___ Trecho do documento
Sobre o Amor que Fica

Eu gostaria que esse texto fosse algo sobre gratidão. Por que é essa a palavra que tem me mantido de pé até agora. Gratidão pelo que meu pai foi pra mim e por mim. Gratidão por cada um de vocês que estão aqui hoje e pelo que não estão, mas se fazem presente de alguma forma... Mas talvez esse sentimento não consiga ser traduzido em um texto, por mais bem elaborado que ele possa ser... pois as palavras somem diante da imensidão que esse sentimento traduz. Então só queria falar um pouco sobre como me sinto...

Esse talvez seja um dos momentos mais difíceis. O momento de romper o silêncio, pois até agora era como se eu estivesse anestesiada e tudo permanecesse indolor... Percebi durante esses dias que tenho muito mais do meu pai que supunha. O jeito prático, racional, fechado, de agir nas horas difíceis foi a forma que ele encontrou não apenas de ser forte, mas de não pensar sobre os mistérios que envolvem tudo isso antes de ter a certeza que não iria cair, que não iria mergulhar em uma dor sem volta. E eu não vou cair...!

Meu pai me ensinou a ser forte de um jeito incomum. Eu demorei algum tempo pra entender as coisas que ele me falava e hoje entendo principalmente as coisas que ele calava. É estranho e é principalmente doloroso ser incompreendido, assim como é doloroso não querer ser entendido, pra sempre ser visto como suficientemente capaz de sozinho entender as coisas da vida e as coisas da morte. Talvez nunca entenderemos... Talvez por isso hoje eu precise falar.
______
Tarefas escritas —
• a. Reescreva de forma mais breve o parágrafo do texto sobre o amor que fica que começa com "Meu pai me ensinou", mantendo seus fatos principais.
• b. Resuma em duas frases o texto sobre o amor que fica.
• c. Escreva a continuação do texto sobre o amor que fica a partir do ponto em que ele termina.
___ Registros de dados
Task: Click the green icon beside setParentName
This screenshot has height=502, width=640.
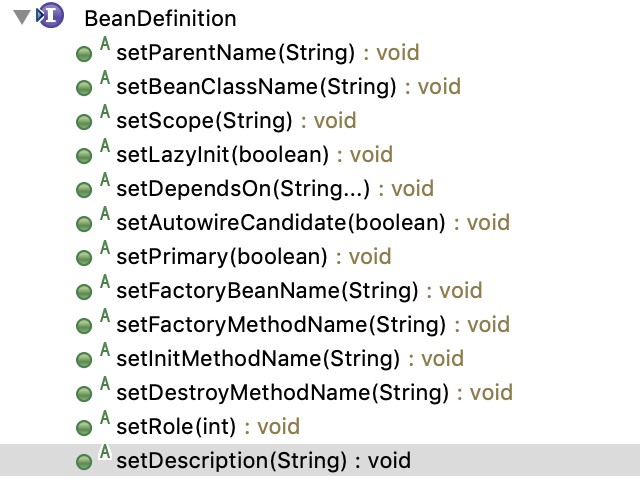Action: point(85,53)
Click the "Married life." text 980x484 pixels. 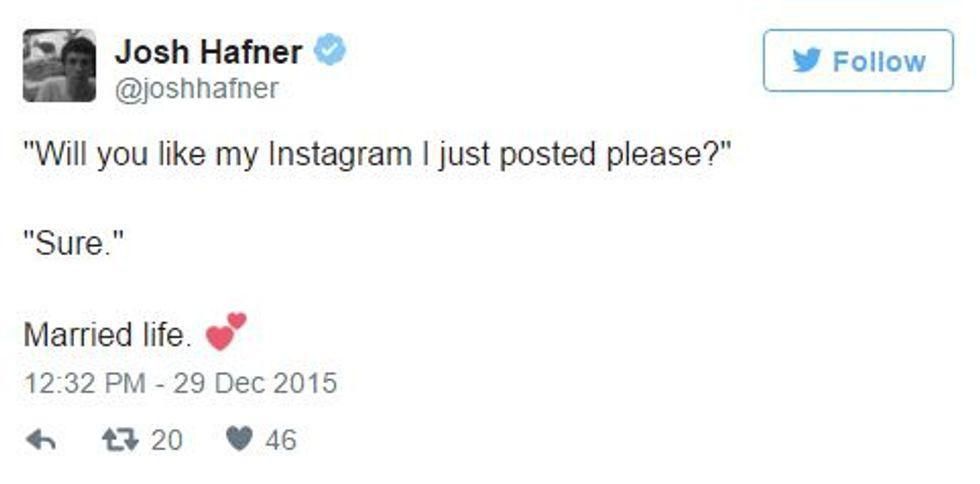click(x=107, y=335)
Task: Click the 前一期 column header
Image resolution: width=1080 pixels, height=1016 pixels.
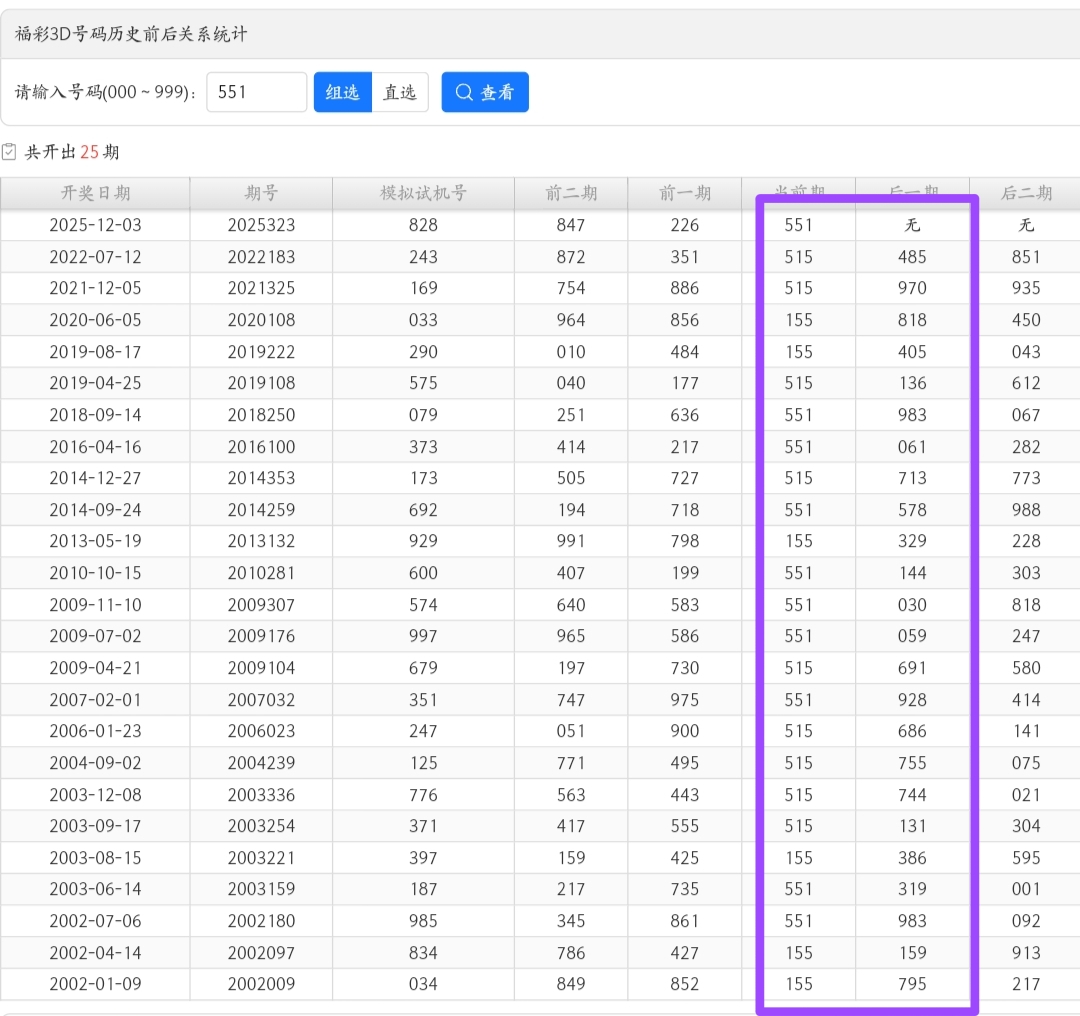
______
Conjunto de respostas —
• a. Meu pai me ensinou a ser forte de um jeito incomum. Levei tempo para entender o que ele dizia, e hoje entendo sobretudo o que ele calava. Ser incompreendido dói, assim como dói não querer ser entendido e ser sempre visto como capaz de entender sozinho a vida e a morte. Talvez nunca entendamos, e talvez por isso hoje eu precise falar.

• b. A gratidão pelo pai e pelas pessoas presentes é o que tem sustentado quem escreve, mas esse sentimento não cabe em um texto, e por isso o relato trata de como se sente. Ao romper o silêncio, quem escreve percebe ter herdado do pai o jeito prático, racional e fechado de agir nas horas difíceis e diz que hoje entende principalmente as coisas que ele calava.

• c.
O sentimento que trago hoje é ainda confuso, dói de forma desmedida, mas é recheado de histórias e lembranças que me encorajam. Quem seria eu, hoje, se meu pai não tivesse sido o meu herói durante toda a minha infância? Eu fico pensando nisso... Pensando no amor incondicional que ele me tinha, a mim e ao meu irmão, e na forma tão peculiar que ele tinha pra me demonstrar isso.

Eu sempre tive orgulho de ser a “Pequerrucha” dele. Orgulho de saber que foi ele que levantou de madrugada durante todos os dias que eu chorei quando bebê pra que minha mãe pudesse me amamentar. Orgulho de saber que era ele que lavava todas as minhas fraldas e não permitia que outro alguém o fizesse. Orgulho de saber que ele se sentia vaidoso demais porque a primeira palavra que pronunciei foi papai. E pq minha mamadeira só era boa se fosse feita por ele.

(...A valsa da minha formatura de colégio, as cartas, os bilhetes, as declarações, as chegadas de surpresa quando eu morava fora, minha comida predileta feita por ele, minha primeira habilitação. As brincadeiras, as brigas, os castigos, as conversas de pé de ouvido...) Como ele conseguiu ser tão PAI e não ter medo de parecer tão fora de moda? A maioria dos pais que eu conheço nunca fizeram metade das coisas que ele fazia.

Se hoje eu estou aqui, nessa igreja, é pelo mínimo de gratidão. Não só porque foi meu pai quem me ensinou a rezar, mas porque do início ao fim ele cuidou para que, ao lado da minha mãe, nunca me faltasse o que realmente importa.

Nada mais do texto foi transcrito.